2023 film by Bob Byington

Lousy Carter is a 2023 American comedy film written, directed, and produced by Bob Byington. It stars David Krumholtz, Olivia Thirlby, Martin Starr, Stephen Root, Jocelyn DeBoer, and Trieste Kelly Dunn.

==Premise==
Lousy Carter was once an acclaimed animator as a young man, but has settled into his middle-aged life as a mediocre college literature professor with a cantankerous personality. When visiting the doctor, he learns that he only has six months to live due to a terminal illness. Rather than trying to turn his life around, he tells no one about his diagnosis and simply continues on with his unexceptional life and failed relationships.

==Cast==
- David Krumholtz as Lousy Carter
- Martin Starr as Kaminsky
- Olivia Thirlby as Candela
- Jocelyn DeBoer as Olivia Kaminsky
- Trieste Kelly Dunn as Sister
- Stephen Root as Analyst
- Macon Blair as Dick Anthony
- Luxy Banner as Gail
- Jesse Singal as Prison Guy

==Production==
Jay Duplass was originally set to star before dropping out and being replaced by David Krumholtz.
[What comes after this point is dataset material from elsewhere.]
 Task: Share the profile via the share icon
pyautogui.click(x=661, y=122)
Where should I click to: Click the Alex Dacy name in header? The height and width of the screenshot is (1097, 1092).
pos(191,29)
The film was shot in 15 days in December 2021, primarily at the Baker Center in Austin, Texas.

==Release==
After premiering at the 76th Locarno Film Festival, the film was acquired by Magnolia Pictures for domestic distribution. The film was released in the United States on March 29, 2024.

==Reception==
 Metacritic, which uses a weighted average, assigned the film a score of 59 out of 100, based on 9 critics, indicating "mixed or average" reviews.